• _Supplied passage_:
The Constitutional Court’s ruling this week that Agrarian Reform bonds are to be paid, 40 years after farms and land were expropriated by General Juan Velasco’s military regime, has not only been overshadowed by the political fracas of questionable decisions by Congress this week but is being pushed back by the government and even its procedural validity is being criticized.
The Court, presided by Oscar Urviola, has given the government eight years to make good on the bonds that were issued as compensation to landowners whose land was confiscated in the nationwide Agrarian Reform in the 1970s, which expropriated close to 9.5 million hectares in 16,000 large farms and tracts of land. The bonds were issued with maturities of up to 30 years, but the government defaulted on the bonds after a state-owned bank closed. The Fujimori government in the 1990s recognized the need to redeem the bonds but did not move further on the issue, and in 2001 the Constitutional Court ruled that they should be paid.
However, every government has successively argued that it is financially unable to pay the bonds without breaking the bank.
President Humala’s government has also been concerned, and foreseeing a possible decision by the Constitutional Court, has been calling for prudence over the past month. The President himself and the Minister of Justice, Daniel Figallo, asked the Court “not to rush” and to leave the decision to the new Court members, who were due to be elected at any moment.
The plea for payment of the agrarian bonds was filed with the Court in 2011 by the Peruvian College of Engineers.
The Court ruling gives the government six months to determine how it will register, update and pay the bonds, and another two years to actually recognize each bond holder and calculate the amount owed. It then has eight years in which to pay the value, which the Court rules should be set in 1970s dollars , with U.S. Federal Reserve interest rates.
With interest payments, the size of the debt is estimated at approximately $8 billion, payable to some 160,000 bond holders. Without the interest payments, the sum would be closer to $1 billion.
“Justice is being done here… General Velasco himself, when he executed the agrarian reform, assured that the land holders would be paid, something that no successive government has ever done,” said Ismael Benavides, a former cabinet minister in two administrations and an agribusiness investor.
Many of the original landowners have, over the years, sold their bonds for a fraction of the original price, faced with little hope of ever being paid.

• _Complete the following_:
**a)** Answer each question from the agrarian bonds article, one per line:
(i) Which organization filed the plea for payment of the bonds, and in what year?
(ii) About how many hectares did the Agrarian Reform expropriate?
(iii) What is the estimated size of the debt once interest payments are included?
**b)** Please list every person named in the agrarian bonds article, in the order they first appear.
**c)** Translate this sentence from the agrarian bonds article into Spanish: "The plea for payment of the agrarian bonds was filed with the Court in 2011 by the Peruvian College of Engineers."

• _Information shown_:

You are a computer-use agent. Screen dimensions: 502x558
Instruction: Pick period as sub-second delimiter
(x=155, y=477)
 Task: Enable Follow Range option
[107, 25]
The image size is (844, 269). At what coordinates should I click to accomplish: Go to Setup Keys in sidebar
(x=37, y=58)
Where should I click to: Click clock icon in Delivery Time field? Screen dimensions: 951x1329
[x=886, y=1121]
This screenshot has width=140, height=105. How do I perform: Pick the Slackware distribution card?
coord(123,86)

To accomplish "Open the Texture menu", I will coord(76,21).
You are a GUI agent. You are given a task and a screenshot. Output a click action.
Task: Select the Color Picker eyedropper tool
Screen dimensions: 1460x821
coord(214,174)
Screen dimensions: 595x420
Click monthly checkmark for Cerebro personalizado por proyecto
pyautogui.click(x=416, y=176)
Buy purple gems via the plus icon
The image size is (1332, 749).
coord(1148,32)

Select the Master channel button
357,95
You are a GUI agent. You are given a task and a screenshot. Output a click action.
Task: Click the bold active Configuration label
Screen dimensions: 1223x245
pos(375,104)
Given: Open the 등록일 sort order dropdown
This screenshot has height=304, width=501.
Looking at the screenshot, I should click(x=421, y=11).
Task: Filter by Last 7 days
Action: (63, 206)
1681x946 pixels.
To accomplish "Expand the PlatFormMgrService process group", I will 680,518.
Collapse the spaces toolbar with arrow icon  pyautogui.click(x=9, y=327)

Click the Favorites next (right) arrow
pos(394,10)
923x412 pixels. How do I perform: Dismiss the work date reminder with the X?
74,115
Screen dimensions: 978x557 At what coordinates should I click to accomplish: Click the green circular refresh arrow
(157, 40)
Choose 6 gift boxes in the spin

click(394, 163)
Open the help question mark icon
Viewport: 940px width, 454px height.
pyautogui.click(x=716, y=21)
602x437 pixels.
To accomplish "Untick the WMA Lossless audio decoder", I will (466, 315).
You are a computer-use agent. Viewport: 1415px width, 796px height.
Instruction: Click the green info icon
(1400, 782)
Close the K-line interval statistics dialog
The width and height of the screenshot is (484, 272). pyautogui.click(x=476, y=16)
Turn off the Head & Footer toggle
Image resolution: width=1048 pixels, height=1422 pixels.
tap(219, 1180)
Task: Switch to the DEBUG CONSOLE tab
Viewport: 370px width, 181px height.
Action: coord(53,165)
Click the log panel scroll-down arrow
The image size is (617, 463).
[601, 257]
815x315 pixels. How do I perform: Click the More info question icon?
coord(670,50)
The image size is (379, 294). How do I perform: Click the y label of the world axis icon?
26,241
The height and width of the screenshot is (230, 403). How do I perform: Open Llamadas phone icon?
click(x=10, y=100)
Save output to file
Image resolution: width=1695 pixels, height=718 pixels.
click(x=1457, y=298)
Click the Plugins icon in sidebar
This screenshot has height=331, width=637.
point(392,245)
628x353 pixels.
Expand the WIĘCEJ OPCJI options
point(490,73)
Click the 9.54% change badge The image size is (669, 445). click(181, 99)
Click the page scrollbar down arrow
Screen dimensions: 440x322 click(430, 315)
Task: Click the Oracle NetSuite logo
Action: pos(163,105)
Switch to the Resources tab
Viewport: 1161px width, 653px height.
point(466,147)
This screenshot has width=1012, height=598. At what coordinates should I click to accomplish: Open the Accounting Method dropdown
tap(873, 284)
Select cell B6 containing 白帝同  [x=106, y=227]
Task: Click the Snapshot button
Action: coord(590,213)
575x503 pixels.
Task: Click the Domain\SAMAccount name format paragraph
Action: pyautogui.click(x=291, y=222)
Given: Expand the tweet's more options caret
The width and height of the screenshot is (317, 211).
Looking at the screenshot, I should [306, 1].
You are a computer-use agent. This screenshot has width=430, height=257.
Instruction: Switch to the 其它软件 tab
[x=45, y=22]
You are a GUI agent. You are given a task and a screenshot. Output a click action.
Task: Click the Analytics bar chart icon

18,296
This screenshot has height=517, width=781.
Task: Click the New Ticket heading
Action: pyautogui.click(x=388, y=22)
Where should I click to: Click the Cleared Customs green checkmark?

• _Outputs_:
**a)**
(i) The Peruvian College of Engineers, in 2011.
(ii) Close to 9.5 million hectares.
(iii) Approximately $8 billion.

**b)**
Juan Velasco
Oscar Urviola
Fujimori
Humala
Daniel Figallo
Ismael Benavides

**c)** La solicitud de pago de los bonos agrarios fue presentada ante el Tribunal en 2011 por el Colegio de Ingenieros del Perú.